Case 2: I have passed the “gamma” and “entropy_coeff” parameter values using tune.uniform() space as shown below. This is raising an error as given below.

import ray
from ray import tune
from ray.tune.suggest.bayesopt import BayesOptSearch
from ray.tune.suggest import ConcurrencyLimiter
import numpy as np

ray.init(num_cpus=2)
target = 4000
alg = BayesOptSearch(metric="episode_reward_mean", mode="max")
analysis = tune.run(
    "PPO",

    stop={"timesteps_total": target},
    metric="episode_reward_mean",
    mode="max",
    config={
        "env": 'CartPole-v0',
        "use_gae": True,
        "num_workers": 1,  # run in a single process
        "num_gpus": 0,
        "lr": 1e-4,
        "gamma":  tune.uniform(0.95, 0.97),
        "entropy_coeff": tune.uniform(0.01, 0.1),
    },
    search_alg=alg,
    num_samples=1,

 )
print("best hyperparameters: ", analysis.best_config)

In this case when I am trying to use tune.uniform() space for passing paramter values to tune.run() following error is raising.

File “C:\Users\AppData\Roaming\Python\Python39\site-packages\tensorflow\python\util\traceback_utils.py”, line 153, in error_handler
pid=20312) raise e.with_traceback(filtered_tb) from None
pid=20312) File “C:\Users\AppData\Roaming\Python\Python39\site-packages\tensorflow\python\framework\op_def_library.py”, line 550, in _apply_op_helper
pid=20312) raise TypeError(
pid=20312) TypeError: Input ‘y’ of ‘Mul’ Op has type float32 that does not match type float64 of argument ‘x’.

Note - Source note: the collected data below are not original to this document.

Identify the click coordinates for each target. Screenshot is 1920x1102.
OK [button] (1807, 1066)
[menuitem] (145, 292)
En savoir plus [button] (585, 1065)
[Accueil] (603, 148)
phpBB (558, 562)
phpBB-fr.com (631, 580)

Case 3: I have passed the “num_sgd_iter” parameter valueas using tune.randint() space.

import ray
from ray import tune
from ray.tune.suggest.bayesopt import BayesOptSearch
from ray.tune.suggest import ConcurrencyLimiter
import numpy as np

ray.init(num_cpus=2)
target = 4000
alg = BayesOptSearch(metric="episode_reward_mean", mode="max")
analysis = tune.run(
    "PPO",
    local_dir="./tb_logs/",
    stop={"timesteps_total": target},
    metric="episode_reward_mean",
    mode="max",
    config={
        "env": 'CartPole-v0',
        "use_gae": True,
        "num_workers": 1,  # run in a single process
        "num_gpus": 0,
        "lr": 1e-4,
        "gamma":  tune.uniform(0.95, 0.97),
        "entropy_coeff": 0.01,
        "num_sgd_iter": tune.randint(5,10),
    },
    search_alg=alg,
    num_samples=1,

 )
print("best hyperparameters: ", analysis.best_config)

This is raising an error as follows
image

ValueError: BayesOpt does not support parameters of type Integer

Can anyone help me in understanding what does this errors state and how to solve it?
Which type of search space must be used for passing parameter values to BayesOptSearch().

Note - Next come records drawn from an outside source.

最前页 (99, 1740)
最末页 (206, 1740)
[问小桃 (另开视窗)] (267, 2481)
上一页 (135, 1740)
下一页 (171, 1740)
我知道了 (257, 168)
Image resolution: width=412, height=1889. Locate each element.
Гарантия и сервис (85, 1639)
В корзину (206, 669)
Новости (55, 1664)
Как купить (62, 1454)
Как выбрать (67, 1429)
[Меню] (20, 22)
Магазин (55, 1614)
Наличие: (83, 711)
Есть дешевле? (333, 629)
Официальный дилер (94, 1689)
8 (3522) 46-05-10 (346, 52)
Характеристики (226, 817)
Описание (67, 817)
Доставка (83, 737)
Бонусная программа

I worked on python 3.9 including the following list of libraries,
tensorflow==2.7.0
keras==2.7.0
tensorboard==2.7.0
gym==0.21.0
ray[rllib]==1.9.2
dm-tree==0.1.6
ray[tune]
ray[default]
bayesian-optimization

How severe does this issue affect your experience of using Ray?

  • High: It blocks me to complete my task.

It looks like BayesOpt only allows search across continuous spaces, but you’re doing a search across a discrete space for your num_sgd_iter. You’ll either need to not do search on that parameter when using BayesOpt or use one of the other search algorithms: Tune Search Algorithms (tune.search) — Ray 2.8.0

Thank you for the reply. I understood it. Keeping num_sgd_iter a side, even it is not working for “gamma” and “entropy_coeff” though I gave them tune.uniform() which would create a continuous space.